Sunday, January 18, 2009

Control and Thrust Arms

Yesterday I decided to go ahead and put the Control and Thrust arms on the 95 BMW. Since I had done them on the 93 BMW a few months back, I figured it would take me a couple of hours.

There really isn't much to it. I followed the Bentley manual since I hadn't done it for a few months. When I replaced the arms on the 93, I had also removed the struts which made it a longer job. To replace the arms you don't have to remove the struts, you just have to remove the steering plate off of the bottom of the strut housing. Just three bolts for that. I loosened up the through bolts on the ends of the arms that attach to the undercarriage so I could move the arms around a little easier when I was trying to remove the ball joints from the steering plate.

I had purchased a universal ball joint removal tool a couple of months back when I bought some other tools. Here is a picture of the tool I used:

It seemed big and bulky enough to do the job easily. Once I had the steering plate free, I was able to access the ball joints. I was working on the drivers side first and chose to remove the Thrust arm ball joint first.

I installed the tool and started tightening the arm of the tool. I tightened and tightened, but nothing. I tried loosening up the tool, but it felt like it was binding. I ended up using my impact wrench to loosen it. Once I got it off of there, it looked like the threads on the bolt had stretched, they seemed farther apart than they should have. I lubed them with a small amount of grease and tried it again, no luck. I got my propane torch out and heated up the steering plate around the ball joint (that is the way I ended up getting the ones off of the 93). I went back to my pickle fork ball joint remover. After beating on it for what seemed like forever, all I did was bottom out the pickle fork, still didn't release the ball joint. I sprayed some penetrating oil on the stuck ball joint and went to work on the Control arm ball joint. I heated it up first, pounded the pickle fork in and it came right out.

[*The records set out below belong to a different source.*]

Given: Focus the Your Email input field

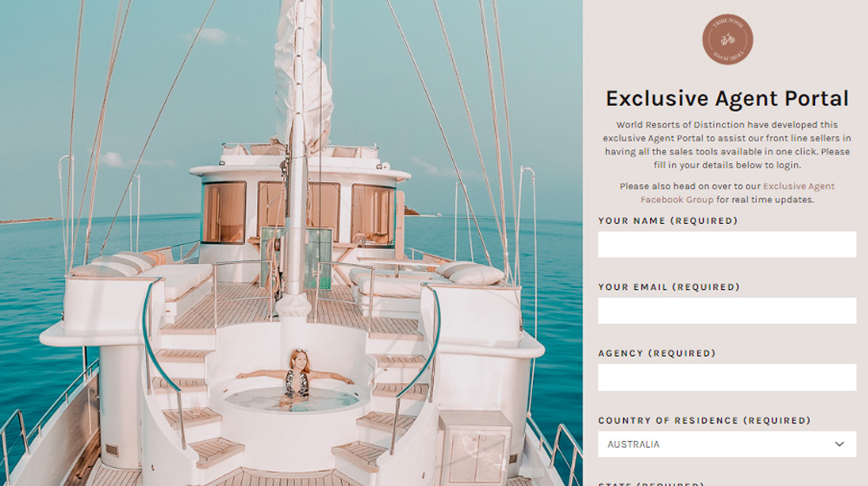Looking at the screenshot, I should [727, 311].
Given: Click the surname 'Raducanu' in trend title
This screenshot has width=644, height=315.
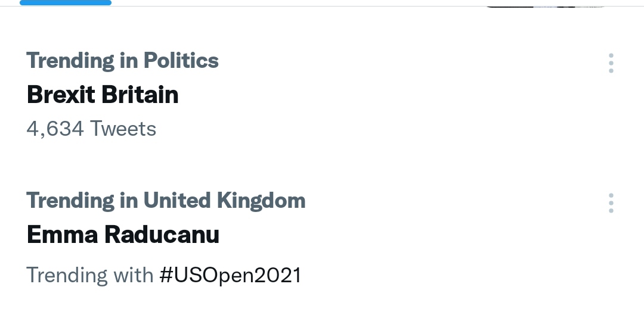Looking at the screenshot, I should (162, 235).
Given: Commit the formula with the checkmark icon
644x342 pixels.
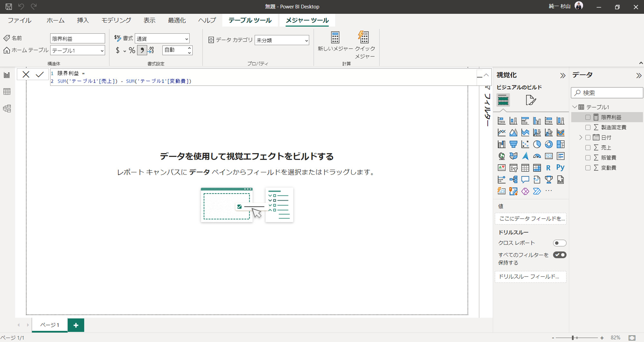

I went back to the Thrust arm, pounded the pickle fork in several more times, heating it up each time, and nothing. My arms were starting to cramp up from swinging the mallet so much. I finally decided to take off the tie rod end that attaches to the steering plate (there are three ball joints on the steering plate, the Thrust and Control arms and tie rod end). I used the special tool I had purchased on it since the Tie Rod end ball joint wasn't damaged at all. The ball joints for the tie rods are quite a bit smaller than the arms. I put the tool on it and tightened it up and "pop" it was off. I was able to remove the steering plate along with the entire Thrust arm still attached. I took it over to my work bench, put it in my vice, heated it up again and then hit the ball joint bolt about 10 times before it popped out.

At this point, I was about three hours into a job I thought would take maybe two to three and I hadn't even finished one side yet.

Reassembly went quick, no problems. I started on the other side and it went like the other did. The Control arm ball joint came off quickly, but the Thrust arm was a Bear. I didn't spend as much time on this side before I removed the Tie Rod end from the steering plate. Took everything over to my work bench and this one came out much easier than the other.

Reassembly went a little slower on this side. I had some trouble lining the steering plate back up with the bottom of the strut, but it finally went back together. I followed the Bentley manual and tightened everything back up to specs, even got the right amount of weight in the car before I torqued the through bolts on all of the arms.

The entire job took me about 5 hours. I was pooped when I finished. I cleaned up the garage, went and took a shower and then went out for a test drive. Drives much better now. It felt a bit sloppy in some turns before and you could feel it sort of shift forward when you would come to a stop. That's all gone, a much more solid ride.